Nelle intenzioni del gruppo è salire sopra Punta Gimont (luogo di battaglie) e deporvi un mazzo di fiori in ricordo di quanti caddero durante il secondo conflitto mondiale.

Di buon mattino siamo arrivati al punto di abbandono dell’auto affidata alle sapienti cure di Giacomo Guerra (che mi sono ben guardato dal lasciarlo dormire comunicando la nostra posizione ogni respiro).
La faccio breve, Massimo e Beppe scarpinano un centinaio di metri avanti a noi e io e Fabrizio li seguiamo con reverente attenzione, fino al punto in cui ci siamo divisi; il primo gruppo ha iniziato a salire sul serio e noi abbiamo preso una seconda via con pendenze più oneste.
Collegamenti radio ogni 30 primi per segnalare la posizione.
All’arrivo del gruppo esplorante esperto cerimonia di deposizione dei fiori congiunta via radio.
Non c’era niente di preparato ma quando Massimo comunicandomi la posizione mi segnalava l’inizio della deposizione mi è scattata una molla in testa, ovvero diffondiamo nell’etere (ndr via radio) il “Piave”, usato per questo tipo di operazione.
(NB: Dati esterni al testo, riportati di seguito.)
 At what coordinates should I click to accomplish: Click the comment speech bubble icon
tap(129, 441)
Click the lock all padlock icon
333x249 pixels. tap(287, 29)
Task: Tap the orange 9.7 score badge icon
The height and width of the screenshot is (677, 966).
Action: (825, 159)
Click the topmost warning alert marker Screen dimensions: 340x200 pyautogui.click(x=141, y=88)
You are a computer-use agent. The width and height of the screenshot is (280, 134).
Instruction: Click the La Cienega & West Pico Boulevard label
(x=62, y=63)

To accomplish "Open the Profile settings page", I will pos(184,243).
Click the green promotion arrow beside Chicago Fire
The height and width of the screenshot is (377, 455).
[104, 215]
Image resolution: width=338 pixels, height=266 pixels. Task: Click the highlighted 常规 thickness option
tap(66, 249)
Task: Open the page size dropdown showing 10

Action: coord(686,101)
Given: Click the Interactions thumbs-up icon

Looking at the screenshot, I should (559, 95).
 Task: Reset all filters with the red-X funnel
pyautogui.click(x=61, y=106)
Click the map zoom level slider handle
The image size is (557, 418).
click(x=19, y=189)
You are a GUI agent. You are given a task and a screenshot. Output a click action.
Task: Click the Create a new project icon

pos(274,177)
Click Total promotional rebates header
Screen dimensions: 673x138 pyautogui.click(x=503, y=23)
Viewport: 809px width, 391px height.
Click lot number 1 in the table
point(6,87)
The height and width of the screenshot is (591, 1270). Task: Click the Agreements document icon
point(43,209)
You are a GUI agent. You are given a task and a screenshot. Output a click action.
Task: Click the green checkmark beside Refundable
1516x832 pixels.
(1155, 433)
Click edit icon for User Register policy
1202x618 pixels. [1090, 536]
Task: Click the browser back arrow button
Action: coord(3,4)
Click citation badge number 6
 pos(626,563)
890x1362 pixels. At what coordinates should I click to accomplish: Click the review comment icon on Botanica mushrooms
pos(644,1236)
E così con l’aiuto del mio iPhone Alpino ho accompagnato la cerimonia (breve, spartana ma intensa) con la musica d’ordinanza ed il mio capo a visto bene di ricambiare il riempiendo l’etere con la preghiera dell’alpino (a noi piuttosto cara).

Ma il bello doveva ancora arrivare, scendendo ad una quota un po’ più bassa, ma pur sempre di rilievo, ci fermiamo in un ristorante e siamo accolti da tutta la famiglia neanche portassimo dei doni.
Parliamo del più e del meno, io riesco ancora una volta a gettare un po’ di veleno sui registratori di cassa Olivetti Explora (ma questa è un’altra storia) e a questo punto l’energica signora ci interroga circa la nostra escursione mattutina e a questo punto ci indica un piccolo cippo celebrativo a poca distanza da dove ci troviamo.

Non paghi ci avventuriamo in un boschetto dove, accompagnati dal figlio dell’energica signora che nel frattempo si era adoperata per procurarci un mazzetto di fiori, troviamo un cippo celebrativo intitolato alla memoria del Tenente di fanteria Alpina Giovanni Battista Vincon (si pronucia Vinson) caduto nel 1927 sotto una valanga durante un’uscita addestrativa con il suo plotone.
Dunque procediamo, questa volta non più per radio, alla deposizione e alla recita della preghiera dell’alpino da parte del nostro comandante (Cap. Massimo Berutti).

Terminate le nostre scorribande in quota riprendiamo il viaggio alla volta di Briancon dove appena arrivati ci allochiamo negli alloggi a noi riservati (che detta così sembra imponente il realtà era una sx caserma abbandonata da dio e da chiunque) e procediamo alla scoperta di Briancon.

La domenica prendiamo servizio, io alla registrazione dei gagliardetti insieme all’alpino Miglietta (mi sembra) Massimo di coordinamento, Giacomo al traffico e Fabrizio in prefettura come ufficiale di collegamento (in forza delle sue origini francesi).
E poi finalmente la sfilata, per fortuna in discesa.
Ultimi servizi per fare defluire i pullman in maniera ordinata e poi a pranzo sotto il tendone della regione.